On 8/25/20 9:19 PM, Darrick J. Wong wrote:
> On Tue, Aug 25, 2020 at 06:06:49PM +0530, Ritesh Harjani wrote:
>>
>>
>> On 5/6/20 1:00 AM, Darrick J. Wong wrote:
>>> On Tue, May 05, 2020 at 07:36:08PM +0100, Yuxuan Shui wrote:
>>>> commit ac58e4fb03f9d111d733a4ad379d06eef3a24705 moved ext4_bmap from
>>>> generic_block_bmap to iomap_bmap, this introduced a regression which
>>>> prevents some user from using previously working swapfiles. The kernel
>>>> will complain about holes while there is none.
>>>>
>>>> What is happening here is that the swapfile has unwritten mappings,
>>>> which is rejected by iomap_bmap, but was accepted by ext4_get_block.
>>>
>>> ...which is why ext4 ought to use iomap_swapfile_activate.
>>
>> I tested this patch (diff below), which seems to be working fine for me
>> for straight forward use case of swapon/swapoff on ext4.

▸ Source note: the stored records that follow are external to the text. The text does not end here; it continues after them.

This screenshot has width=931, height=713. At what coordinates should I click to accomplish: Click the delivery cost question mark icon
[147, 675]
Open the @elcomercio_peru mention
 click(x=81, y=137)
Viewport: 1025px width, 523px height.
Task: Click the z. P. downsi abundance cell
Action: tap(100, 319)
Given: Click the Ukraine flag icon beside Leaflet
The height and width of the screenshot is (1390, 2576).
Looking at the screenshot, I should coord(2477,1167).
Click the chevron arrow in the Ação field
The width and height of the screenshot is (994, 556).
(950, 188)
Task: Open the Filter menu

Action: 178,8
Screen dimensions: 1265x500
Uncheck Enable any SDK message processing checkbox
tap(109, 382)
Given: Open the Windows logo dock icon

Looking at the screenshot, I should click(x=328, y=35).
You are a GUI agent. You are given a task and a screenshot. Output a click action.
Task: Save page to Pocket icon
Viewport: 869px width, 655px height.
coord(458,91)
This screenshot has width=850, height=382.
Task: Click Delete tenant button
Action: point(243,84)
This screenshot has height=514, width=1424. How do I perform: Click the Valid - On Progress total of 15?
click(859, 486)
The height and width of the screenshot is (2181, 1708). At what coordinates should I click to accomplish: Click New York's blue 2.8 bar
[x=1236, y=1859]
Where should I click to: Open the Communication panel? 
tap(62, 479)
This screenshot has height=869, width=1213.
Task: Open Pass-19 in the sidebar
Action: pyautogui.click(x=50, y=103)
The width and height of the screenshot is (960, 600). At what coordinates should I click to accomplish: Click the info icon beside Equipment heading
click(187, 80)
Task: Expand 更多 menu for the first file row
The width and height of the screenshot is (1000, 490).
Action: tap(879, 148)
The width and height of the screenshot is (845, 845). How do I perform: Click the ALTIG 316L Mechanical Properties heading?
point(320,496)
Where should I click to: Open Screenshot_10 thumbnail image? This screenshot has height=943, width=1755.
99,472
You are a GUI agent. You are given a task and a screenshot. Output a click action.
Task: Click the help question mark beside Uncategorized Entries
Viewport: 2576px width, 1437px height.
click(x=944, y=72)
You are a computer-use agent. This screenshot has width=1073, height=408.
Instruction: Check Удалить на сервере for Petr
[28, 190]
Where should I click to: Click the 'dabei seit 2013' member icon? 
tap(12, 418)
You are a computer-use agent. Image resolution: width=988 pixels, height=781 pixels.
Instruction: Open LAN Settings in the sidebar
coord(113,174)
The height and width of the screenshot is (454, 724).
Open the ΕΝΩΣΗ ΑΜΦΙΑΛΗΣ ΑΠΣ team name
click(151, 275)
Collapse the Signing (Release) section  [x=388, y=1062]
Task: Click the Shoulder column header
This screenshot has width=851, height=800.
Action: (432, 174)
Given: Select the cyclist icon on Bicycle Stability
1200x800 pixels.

>> Could you give it a try?
>>
>> <log showing ext4_iomap_swap_activate path kicking in>
>> swapon 1283 [000] 438.651028: 250000 cpu-clock:pppH:
>> ffffffff817f7f56 percpu_counter_add_batch+0x26 (/boot/vmlinux)
>> ffffffff813a61d0 ext4_es_lookup_extent+0x1d0 (/boot/vmlinux)
>> ffffffff813b8095 ext4_map_blocks+0x65 (/boot/vmlinux)
>> ffffffff813b8d4b ext4_iomap_begin_report+0x10b (/boot/vmlinux)
>> ffffffff81367f58 iomap_apply+0xa8 (/boot/vmlinux)
>> ffffffff8136d1c3 iomap_swapfile_activate+0xb3 (/boot/vmlinux)
>> ffffffff813b51a5 ext4_iomap_swap_activate+0x15 (/boot/vmlinux)
>> ffffffff812a3a27 __do_sys_swapon+0xb37 (/boot/vmlinux)
>> ffffffff812a40f6 __x64_sys_swapon+0x16 (/boot/vmlinux)
>> ffffffff820b760a do_syscall_64+0x5a (/boot/vmlinux)
>> ffffffff8220007c entry_SYSCALL_64+0x7c (/boot/vmlinux)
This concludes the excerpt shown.